The so-called 'male disadvantage' in severity of Covid-19 cannot solely be explained by pre-existing cardiovascular disease as other factors also contribute to heart disease severity, researchers now say.

Covid-19 is a deadly respiratory illness, but cardiovascular complications such as irregular heart beat (arrhythmia), lack of blood flow to the brain (stroke) and heart failure are also reported in some patients.

Men typically have worse outcomes from Covid-19 than women.

As pre-existing cardiovascular disease is a known risk factor for severe Covid-19, and has a higher incidence in men, it has been proposed as a possible explanation for these sex differences.

"Our research aimed to understand whether sex differences in Covid-19 severity --including risk of death -- and in cardiovascular complications, were explained by the higher prevalence of pre-existing cardiovascular disease in men compared to women," said Dr Carinna Hockham at The George Institute for Global Health, UK in partnership with Imperial College London.

The study, published in BMJ Medicine, analysed 11,167 patients who were hospitalised with Covid-19 between May 2020 and May 2021 across 13 countries.

The team found that 13 of every 100 women and 17 of every 100 men developed some form of cardiovascular complication during their hospital admission, representing a 30 per cent lower risk in women.

Arrhythmia was the most common cardiovascular complication, seen in 5 in every 100 women and 8 in every 100 men.

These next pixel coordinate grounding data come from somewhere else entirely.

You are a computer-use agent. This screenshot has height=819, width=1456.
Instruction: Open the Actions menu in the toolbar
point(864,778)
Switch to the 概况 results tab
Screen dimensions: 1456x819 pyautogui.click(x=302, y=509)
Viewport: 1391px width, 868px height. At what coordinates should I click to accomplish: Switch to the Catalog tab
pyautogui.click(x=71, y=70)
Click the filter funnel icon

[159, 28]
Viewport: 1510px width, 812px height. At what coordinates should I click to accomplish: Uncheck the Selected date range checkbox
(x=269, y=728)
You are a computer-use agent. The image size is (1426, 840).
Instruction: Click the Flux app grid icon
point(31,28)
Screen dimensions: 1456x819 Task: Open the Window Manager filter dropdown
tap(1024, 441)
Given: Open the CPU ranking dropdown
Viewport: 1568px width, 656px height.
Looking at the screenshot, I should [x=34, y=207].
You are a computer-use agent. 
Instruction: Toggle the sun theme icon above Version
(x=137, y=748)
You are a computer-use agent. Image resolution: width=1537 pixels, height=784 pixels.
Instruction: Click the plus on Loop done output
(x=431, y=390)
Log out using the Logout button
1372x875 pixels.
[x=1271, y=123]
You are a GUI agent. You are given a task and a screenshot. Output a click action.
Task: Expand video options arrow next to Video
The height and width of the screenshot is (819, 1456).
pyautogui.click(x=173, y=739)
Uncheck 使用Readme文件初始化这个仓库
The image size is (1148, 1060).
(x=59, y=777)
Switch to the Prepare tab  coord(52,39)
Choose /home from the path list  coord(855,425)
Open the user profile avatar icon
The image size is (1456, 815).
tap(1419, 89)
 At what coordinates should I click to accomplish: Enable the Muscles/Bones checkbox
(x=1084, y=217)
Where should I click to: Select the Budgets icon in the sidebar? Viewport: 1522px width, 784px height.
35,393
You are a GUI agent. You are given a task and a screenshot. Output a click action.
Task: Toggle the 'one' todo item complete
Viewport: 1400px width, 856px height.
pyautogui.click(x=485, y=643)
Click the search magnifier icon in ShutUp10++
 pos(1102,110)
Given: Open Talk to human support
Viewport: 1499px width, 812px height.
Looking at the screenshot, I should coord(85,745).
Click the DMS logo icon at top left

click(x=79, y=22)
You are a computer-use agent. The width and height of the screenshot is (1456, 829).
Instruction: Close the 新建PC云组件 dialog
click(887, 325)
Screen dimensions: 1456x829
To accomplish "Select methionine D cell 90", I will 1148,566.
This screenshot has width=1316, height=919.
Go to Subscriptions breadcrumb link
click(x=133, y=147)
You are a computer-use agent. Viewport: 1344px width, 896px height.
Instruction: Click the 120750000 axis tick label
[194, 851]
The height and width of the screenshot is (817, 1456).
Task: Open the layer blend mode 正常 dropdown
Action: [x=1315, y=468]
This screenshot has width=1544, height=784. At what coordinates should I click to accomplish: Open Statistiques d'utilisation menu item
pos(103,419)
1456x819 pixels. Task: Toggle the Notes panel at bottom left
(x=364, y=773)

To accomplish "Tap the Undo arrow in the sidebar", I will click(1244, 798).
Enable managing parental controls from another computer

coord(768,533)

Other complications, such as cardiac ischaemia and pulmonary embolism, were less common.

Researchers found that differences between the sexes in rates of cardiovascular complications were evident regardless of whether they had pre-existing cardiovascular disease.

They argued that the results not only have implications for the overall understanding of sex differences in health and disease, but also demonstrate the critical importance of considering sex and gender differences across all aspects of human health.

"Further research is needed to better understand why men are at higher risk of severe Covid-19, including looking at whether the viral mechanisms differentially impact women and men," said Hockham.